*WORK ORDER*
Return the line containing "Where should I" and all lines after it exactly; stop at the end of the material.

*SOURCE RECORDS*

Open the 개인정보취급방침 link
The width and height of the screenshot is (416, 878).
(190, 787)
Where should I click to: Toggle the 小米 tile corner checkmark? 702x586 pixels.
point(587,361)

*ANSWER TO THE PROBLEM*
Where should I click to: Toggle the 小米 tile corner checkmark? 702x586 pixels.
point(587,361)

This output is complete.